In reply to: Amit Langote (#36)

Re: Huge memory consumption on partitioned table with FKs

On 2021-Mar-03, Amit Langote wrote:

I don't know of any unaddressed comments on the patch, so I've marked
the entry Ready for Committer.

Thanks, I'll look at it later this week.

--
ï¿½lvaro Herrera 39ï¿½49'30"S 73ï¿½17'W
#error "Operator lives in the wrong universe"
("Use of cookies in real-time system development", M. Gleixner, M. Mc Guire)

#38

tgl@sss.pgh.pa.us

almost 5 years ago

In reply to: Amit Langote (#25)

Re: Huge memory consumption on partitioned table with FKs

Amit Langote <amitlangote09@gmail.com> writes:

Updated patch attached.

This claim seems false on its face:

All child constraints of a given foreign key constraint can use the
same RI query and the resulting plan, that is, no need to create as
many copies of the query and the plan as there are partitions, as
happens now due to the child constraint OID being used in the key
for ri_query_cache.

What if the child tables don't have the same physical column numbers
as the parent?

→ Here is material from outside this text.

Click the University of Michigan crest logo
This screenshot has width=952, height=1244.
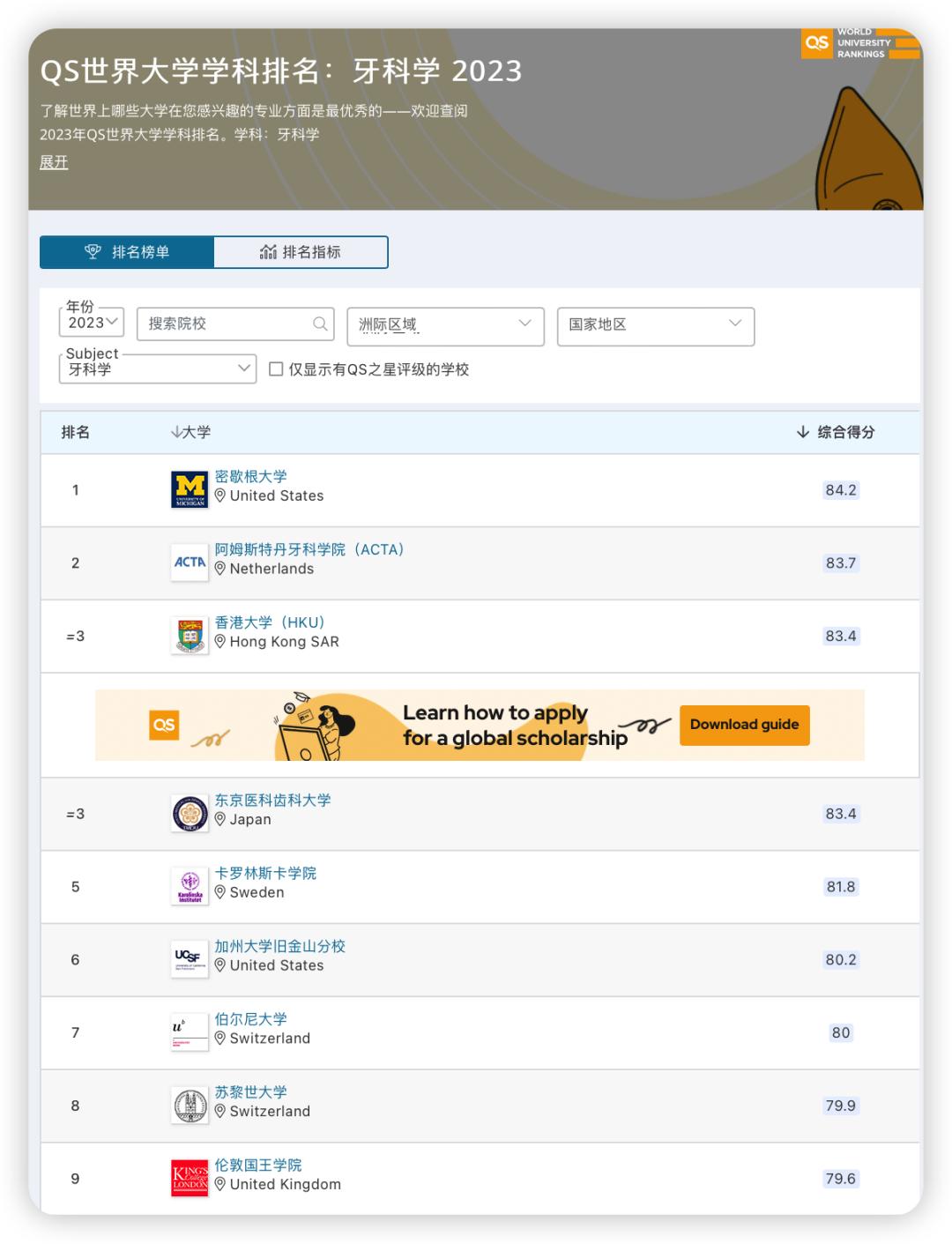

The comment claiming that it's okay if riinfo->fk_attnums
doesn't match seems quite off point, because the query plan is still
going to need to use the correct column numbers. Even if column numbers
are the same, the plan would also contain table and index OIDs that could
only be right for one partition.

I could imagine translating a parent plan to apply to a child instead of
building it from scratch, but that would take a lot of code we don't have
(there's no rewriteHandler infrastructure for plan nodes).

Maybe I'm missing something, because I see that the cfbot claims
this is passing, and I'd sure like to think that our test coverage
is not so thin that it'd fail to detect probing the wrong partition
for foreign key matches. But that's what it looks like this patch
will do.

regards, tom lane

#39

amitlangote09@gmail.com

almost 5 years ago

In reply to: Tom Lane (#38)

1 attachment(s)

Re: Huge memory consumption on partitioned table with FKs

On Fri, Mar 5, 2021 at 6:00 AM Tom Lane <tgl@sss.pgh.pa.us> wrote:

Amit Langote <amitlangote09@gmail.com> writes:

Updated patch attached.

This claim seems false on its face:

All child constraints of a given foreign key constraint can use the
same RI query and the resulting plan, that is, no need to create as
many copies of the query and the plan as there are partitions, as
happens now due to the child constraint OID being used in the key
for ri_query_cache.

What if the child tables don't have the same physical column numbers
as the parent? The comment claiming that it's okay if riinfo->fk_attnums
doesn't match seems quite off point, because the query plan is still
going to need to use the correct column numbers. Even if column numbers
are the same, the plan would also contain table and index OIDs that could
only be right for one partition.

I could imagine translating a parent plan to apply to a child instead of
building it from scratch, but that would take a lot of code we don't have
(there's no rewriteHandler infrastructure for plan nodes).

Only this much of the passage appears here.